07 August 2008

The Apocalypse Appreciation Society

‘And Mohammed travelled there unto Babylon and fought the Dragon. After the dragon he fought the fiery snake and so did the apocalypse begin and end on that day’.
Now, I am not an expert on the Koran and, to tell the truth, I have never owned nor opened a copy but, after a focused internet search via Wikipedia, I can assure you that the verse above does not appear anywhere. So the passage that I saw stuck to a lamppost is probably fake. More likely the words are lyrics to some thrash metal group.
Everyone has a version of the “end of days” and all religions at least agree on one thing -the bad guys will be vanquished and we will all live in peace as long as we are all Christian or Muslim or just accept and pray to one Gd. A bit like a haredi version of Star Wars.
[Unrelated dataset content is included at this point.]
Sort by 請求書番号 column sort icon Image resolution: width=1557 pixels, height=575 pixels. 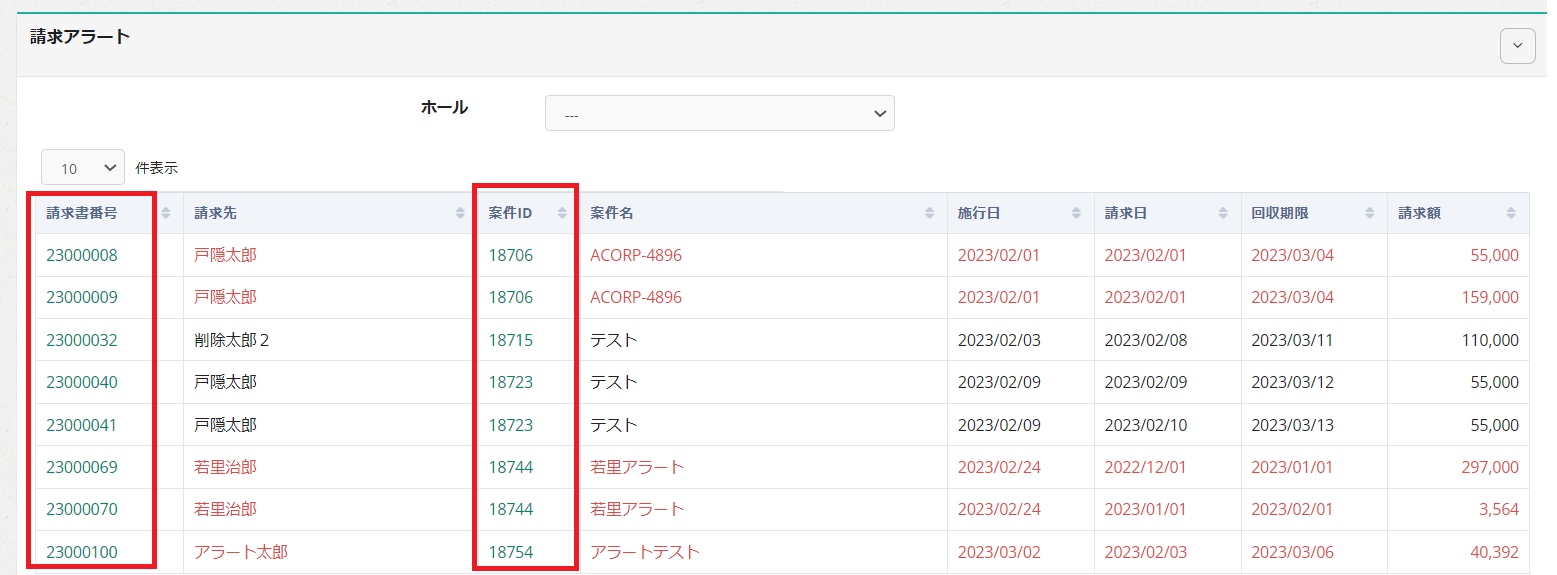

The end of the world was supposed to have happened at many significant points in human history. Of course the years 1000 and 2000 were prime candidates. There is a website that lists 200 possible dates including April 17th 2008. Can’t quite remember what happened on April 17th but it certainly wasn’t the end of the world. I think we were Pesach cleaning which, for many, feels like the end of the world so there is some truth there.
In my house the end of the world is when I forget to empty the washing machine, when one of the kids’ Barbie dolls has been decapitated by their youngest sister and when I forget to tell my wife that her parents phoned.
I have subsequently learned that the word apocalypse means lifting the veil or revelation, hence the book of Revelations. I thought maybe lifting the veil had some vague reference to Muslim women in France, but then I could be wrong.
In Israel apocalypse could mean the final revelation of how the mortgage system works, i.e. revealing the greatest of all unfathomable secrets, knowing exactly why a bank cannot access previous information, why everything must be signed everywhere and why you actually need to pay to have a mortgage in the first place.
Apocalypse could explain the workings of the political system, the bus system, local government and why the science museum doesn’t open on a Sunday.
Apocalypse is the lifting of the veil so, when it comes, I expect to understand everything like why our Government , bless it, chooses the age old trick of deceiving our enemies into thinking we are weak and haven’t got a clue, why we don’t respond to bad PR and why we make countless excuses instead of getting the job done.
I am quite looking forward to the apocalypse, that forthcoming war with Gog and Magog (or Mango according to the spell check, takes on a different slant really, the war between Gog and Mango) then maybe we would get everything straight and start beating our swords into ploughshares.
I think I’ll book a front row seat, put a tent up, get the bar-b-q fired up, buy some garanim, slip my Crocs off , sing some old Yishuv songs, and enjoy watching the lion lie down with the lamb……………. after we’ve whipped his ass.